The gene which encoding the endothelial isoform of nitric oxide synthase (eNOS) is placed in the long arm of chromosome 7 and includes 26 exons spanning 21 kb of genomic DNA. Nitric oxide (NO) is synthesized from L-arginine by eNOS. To the best of our knowledge there is no study to determine the relation between CHD and eNOS polymorphisms in DS cases. So, we aim to investigate the relationship between eNOS polymorphisms (exon 894 G/T, promoter -786T/C and intron G10T) and cardiac lesions to determine whether this polymorphism was associated with CHD in cases with DS.
Material And Methods
50 DS cases (22 girls and 28 boys) were included in the current study. The study was confirmed by local ethics committee. In all participants, transthoracic M-mode, two-dimensional, pulsed-wave, continuous-wave and color Doppler echocardiographic examinations were performed using a General Electric Vingmed Vivid 7 (GE Vingmed Ultrasound AS, Horten, Norway) using 2.5-3.5MHz transducers. Blood samples were collected in tubes containing ethylenediamine tetra-aceticacid (EDTA) and total DNA was isolated via phenol-chloroform extraction methods. The eNOS single nucleotide polymorphisms (SNPs) were detected by PCR-RFLP methods.

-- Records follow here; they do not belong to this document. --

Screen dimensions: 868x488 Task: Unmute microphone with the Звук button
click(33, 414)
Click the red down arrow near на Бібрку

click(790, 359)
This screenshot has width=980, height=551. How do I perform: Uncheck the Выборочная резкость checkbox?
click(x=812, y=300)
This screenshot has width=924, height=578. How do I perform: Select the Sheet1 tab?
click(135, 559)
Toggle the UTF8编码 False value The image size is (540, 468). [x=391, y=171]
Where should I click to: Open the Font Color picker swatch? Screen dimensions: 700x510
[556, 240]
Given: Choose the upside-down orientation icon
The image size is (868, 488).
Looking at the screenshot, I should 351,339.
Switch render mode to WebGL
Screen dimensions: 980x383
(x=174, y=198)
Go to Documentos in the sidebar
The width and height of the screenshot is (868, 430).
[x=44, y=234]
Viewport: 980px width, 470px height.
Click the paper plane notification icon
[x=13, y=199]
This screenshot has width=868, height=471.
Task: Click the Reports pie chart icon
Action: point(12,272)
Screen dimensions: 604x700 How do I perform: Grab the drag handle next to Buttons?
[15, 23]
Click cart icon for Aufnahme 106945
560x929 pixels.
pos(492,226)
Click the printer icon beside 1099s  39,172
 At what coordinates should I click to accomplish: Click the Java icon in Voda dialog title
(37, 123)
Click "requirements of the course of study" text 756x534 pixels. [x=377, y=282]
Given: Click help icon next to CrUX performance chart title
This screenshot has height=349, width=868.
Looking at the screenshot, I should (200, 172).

The mean age of cases was 27.78 ± 31.02 month old. The cardiac evaluation results of cases were: 11 normal, 5 with total atrioventricular septal defect (AVSD), 9 with atrial septal defect (ASD), 9 with ventricular septal defect (VSD), 9 with patent ductus arteriosus (PDA)+ASD, 2 with PDA + Aortic Regurgitation (AR)+ Mitral Regurgitation (MR), 2 with tetralogy of Fallot (TOF) and 3 with ASD+VSD. According to cardiac lesions, the distributions of eNOS genotypes were given in Table 1. The differences between cases who have not a cardiac lesions (named normal in the text) and cases with ASD, PDA+ASD and PDA+AR+MR were meaningful for eNOS promoter (-786T/C) polymorphism (p<0.05) For eNOS exon (894 G/T) polymorphism, the differences among normal and cases with Total ASVD, ASD, VSD, PDA+ASD, PDA+AR+MR and ASD+VSD were meaningful (p<0.05). Conversely these two polymorphisms, there were not a significant differences between normal and cases with at least one cardiac lesion for Intron G10T polymorphism (p>0.05).
It may be said that there is a relation between CHD and both of eNOS promoter -786T/C and exon 894 G/T polymorphisms in cases with DS. eNOS polymorphisms may be used as a tool to obtain preliminary knowledge about the risk of CHDs during prenatal routine screening in DS cases.